Answer these questions from the passage on ancient Athens below.
(a) At what time of year did the City Dionysia take place?
(b) How many generals managed the city's defense, and how often were they elected?
(c) According to some critics, which character in Antigone was modeled at least in part on Pericles?

GIVEN TEXT ::
%%

The City Dionysia remained an integral part of Athens’ culture throughout the city’s Golden Age. Taking place at the end of March, it was a major holiday attraction. Greeks from other city-states were welcome to attend the competition or enter plays in it.

The Age of Pericles
Democracy was born in Athens in the late sixth century B.C., after a long period of dictatorship. To prevent a dictatorship from taking shape once again, the populace developed a set of strong laws. Athenian males, excluding slaves, voted on the city’s political and economic affairs. The city’s assembly made all legislative and electoral decisions.

The defence of the city was managed by ten generals, elected on an annual basis; Pericles was frequently elected as one of these generals and held the post almost every year from 443 to his death in 429. He first came to prominence in 463 and dominated Athenian politics from 447 B.C. until his death in 429. Pericles sought to increase the Athenian empire and bolster the city’s power throughout Greece. His ambitions led Athens into the Peloponnesian War.

The rise of democracy plays prominent roles in the tragedies. The Oresteia, for example, reflects the transformation of Athens from the code of tribal vengeance to the rule of communal, or state, law. According to some critics, Creon, the king-tyrant of Thebes in Antigone, was modeled at least in part on Pericles and was intended to serve as a warning to Pericles and the Athenian people about the dangers of dictatorship and putting too much power in the hands of one person.

%%

RECORDED INFORMATION ::
%%

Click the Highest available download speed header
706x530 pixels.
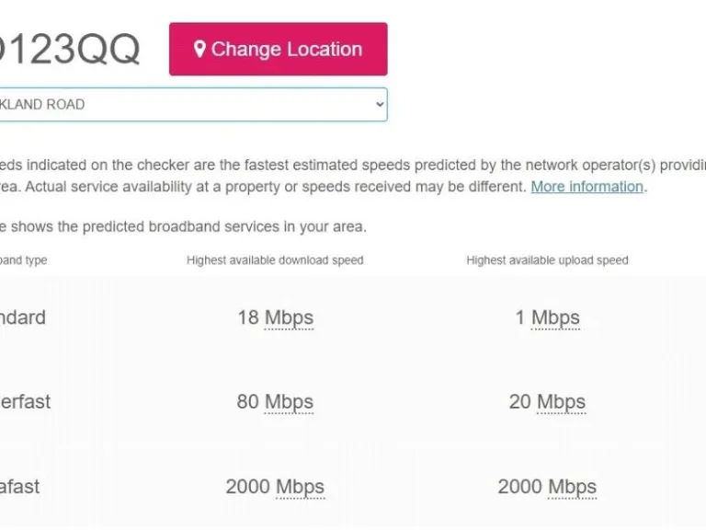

%%

OUTPUT ::
(a) At the end of March.
(b) Ten generals, elected annually.
(c) Creon, the king-tyrant of Thebes.